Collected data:
Content starts

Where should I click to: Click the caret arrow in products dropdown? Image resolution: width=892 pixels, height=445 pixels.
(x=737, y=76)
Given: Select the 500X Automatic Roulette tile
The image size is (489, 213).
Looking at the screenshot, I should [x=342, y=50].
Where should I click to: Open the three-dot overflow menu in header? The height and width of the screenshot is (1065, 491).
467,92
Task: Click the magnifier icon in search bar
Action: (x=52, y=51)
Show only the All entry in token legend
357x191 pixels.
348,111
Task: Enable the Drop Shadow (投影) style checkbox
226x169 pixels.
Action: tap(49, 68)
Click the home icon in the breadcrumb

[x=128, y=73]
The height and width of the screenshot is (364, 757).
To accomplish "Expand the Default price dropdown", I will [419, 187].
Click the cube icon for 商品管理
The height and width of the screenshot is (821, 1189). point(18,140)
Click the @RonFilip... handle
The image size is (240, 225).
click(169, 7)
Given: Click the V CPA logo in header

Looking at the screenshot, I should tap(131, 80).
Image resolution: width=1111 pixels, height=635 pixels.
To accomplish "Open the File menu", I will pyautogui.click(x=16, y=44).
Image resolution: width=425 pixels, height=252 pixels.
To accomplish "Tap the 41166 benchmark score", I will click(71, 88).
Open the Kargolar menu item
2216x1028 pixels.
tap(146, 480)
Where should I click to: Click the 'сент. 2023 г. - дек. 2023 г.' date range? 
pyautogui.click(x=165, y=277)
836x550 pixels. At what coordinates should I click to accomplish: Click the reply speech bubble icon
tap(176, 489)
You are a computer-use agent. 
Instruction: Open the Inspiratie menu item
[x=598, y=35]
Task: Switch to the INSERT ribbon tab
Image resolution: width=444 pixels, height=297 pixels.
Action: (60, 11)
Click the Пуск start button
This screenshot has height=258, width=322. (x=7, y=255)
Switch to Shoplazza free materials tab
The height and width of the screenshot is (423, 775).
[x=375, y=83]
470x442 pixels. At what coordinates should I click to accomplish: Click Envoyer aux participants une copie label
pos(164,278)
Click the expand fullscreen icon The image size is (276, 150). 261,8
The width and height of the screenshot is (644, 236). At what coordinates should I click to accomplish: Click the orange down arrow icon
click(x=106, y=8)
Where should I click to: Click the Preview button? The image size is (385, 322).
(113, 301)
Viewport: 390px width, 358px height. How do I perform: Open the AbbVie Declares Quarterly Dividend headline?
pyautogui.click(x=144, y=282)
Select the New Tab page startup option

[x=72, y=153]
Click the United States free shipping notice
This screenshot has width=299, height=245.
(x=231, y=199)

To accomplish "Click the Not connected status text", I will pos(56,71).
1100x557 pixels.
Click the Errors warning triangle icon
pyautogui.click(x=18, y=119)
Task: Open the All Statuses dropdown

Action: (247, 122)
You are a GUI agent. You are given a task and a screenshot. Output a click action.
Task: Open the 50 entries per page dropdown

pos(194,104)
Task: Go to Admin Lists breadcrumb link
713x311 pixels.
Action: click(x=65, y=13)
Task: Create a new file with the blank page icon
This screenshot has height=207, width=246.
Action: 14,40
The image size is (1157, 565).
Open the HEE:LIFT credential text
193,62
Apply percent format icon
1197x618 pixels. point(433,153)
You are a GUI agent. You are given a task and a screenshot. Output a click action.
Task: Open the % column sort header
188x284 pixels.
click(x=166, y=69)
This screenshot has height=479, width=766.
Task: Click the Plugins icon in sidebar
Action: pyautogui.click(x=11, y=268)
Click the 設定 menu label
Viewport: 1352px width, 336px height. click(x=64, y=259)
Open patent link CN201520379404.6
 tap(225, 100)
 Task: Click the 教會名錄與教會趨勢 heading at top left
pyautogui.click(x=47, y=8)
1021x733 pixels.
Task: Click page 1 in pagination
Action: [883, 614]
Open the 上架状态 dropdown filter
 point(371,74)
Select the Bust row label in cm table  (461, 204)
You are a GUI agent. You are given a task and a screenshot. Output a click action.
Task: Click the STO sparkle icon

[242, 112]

Content ends

▶ Activity
The response must consist of all the data, reproduced without alteration.

▶ Problem solution
Where should I click to: Click the caret arrow in products dropdown? Image resolution: width=892 pixels, height=445 pixels.
(x=737, y=76)
Given: Select the 500X Automatic Roulette tile
The image size is (489, 213).
Looking at the screenshot, I should [x=342, y=50].
Where should I click to: Open the three-dot overflow menu in header? The height and width of the screenshot is (1065, 491).
467,92
Task: Click the magnifier icon in search bar
Action: (x=52, y=51)
Show only the All entry in token legend
357x191 pixels.
348,111
Task: Enable the Drop Shadow (投影) style checkbox
226x169 pixels.
Action: tap(49, 68)
Click the home icon in the breadcrumb

[x=128, y=73]
The height and width of the screenshot is (364, 757).
To accomplish "Expand the Default price dropdown", I will [419, 187].
Click the cube icon for 商品管理
The height and width of the screenshot is (821, 1189). point(18,140)
Click the @RonFilip... handle
The image size is (240, 225).
click(169, 7)
Given: Click the V CPA logo in header

Looking at the screenshot, I should tap(131, 80).
Image resolution: width=1111 pixels, height=635 pixels.
To accomplish "Open the File menu", I will pyautogui.click(x=16, y=44).
Image resolution: width=425 pixels, height=252 pixels.
To accomplish "Tap the 41166 benchmark score", I will click(71, 88).
Open the Kargolar menu item
2216x1028 pixels.
tap(146, 480)
Where should I click to: Click the 'сент. 2023 г. - дек. 2023 г.' date range? 
pyautogui.click(x=165, y=277)
836x550 pixels. At what coordinates should I click to accomplish: Click the reply speech bubble icon
tap(176, 489)
You are a computer-use agent. 
Instruction: Open the Inspiratie menu item
[x=598, y=35]
Task: Switch to the INSERT ribbon tab
Image resolution: width=444 pixels, height=297 pixels.
Action: (60, 11)
Click the Пуск start button
This screenshot has height=258, width=322. (x=7, y=255)
Switch to Shoplazza free materials tab
The height and width of the screenshot is (423, 775).
[x=375, y=83]
470x442 pixels. At what coordinates should I click to accomplish: Click Envoyer aux participants une copie label
pos(164,278)
Click the expand fullscreen icon The image size is (276, 150). 261,8
The width and height of the screenshot is (644, 236). At what coordinates should I click to accomplish: Click the orange down arrow icon
click(x=106, y=8)
Where should I click to: Click the Preview button? The image size is (385, 322).
(113, 301)
Viewport: 390px width, 358px height. How do I perform: Open the AbbVie Declares Quarterly Dividend headline?
pyautogui.click(x=144, y=282)
Select the New Tab page startup option

[x=72, y=153]
Click the United States free shipping notice
This screenshot has width=299, height=245.
(x=231, y=199)

To accomplish "Click the Not connected status text", I will pos(56,71).
1100x557 pixels.
Click the Errors warning triangle icon
pyautogui.click(x=18, y=119)
Task: Open the All Statuses dropdown

Action: (247, 122)
You are a GUI agent. You are given a task and a screenshot. Output a click action.
Task: Open the 50 entries per page dropdown

pos(194,104)
Task: Go to Admin Lists breadcrumb link
713x311 pixels.
Action: click(x=65, y=13)
Task: Create a new file with the blank page icon
This screenshot has height=207, width=246.
Action: 14,40
The image size is (1157, 565).
Open the HEE:LIFT credential text
193,62
Apply percent format icon
1197x618 pixels. point(433,153)
You are a GUI agent. You are given a task and a screenshot. Output a click action.
Task: Open the % column sort header
188x284 pixels.
click(x=166, y=69)
This screenshot has height=479, width=766.
Task: Click the Plugins icon in sidebar
Action: pyautogui.click(x=11, y=268)
Click the 設定 menu label
Viewport: 1352px width, 336px height. click(x=64, y=259)
Open patent link CN201520379404.6
 tap(225, 100)
 Task: Click the 教會名錄與教會趨勢 heading at top left
pyautogui.click(x=47, y=8)
1021x733 pixels.
Task: Click page 1 in pagination
Action: [883, 614]
Open the 上架状态 dropdown filter
 point(371,74)
Select the Bust row label in cm table  (461, 204)
You are a GUI agent. You are given a task and a screenshot. Output a click action.
Task: Click the STO sparkle icon

[242, 112]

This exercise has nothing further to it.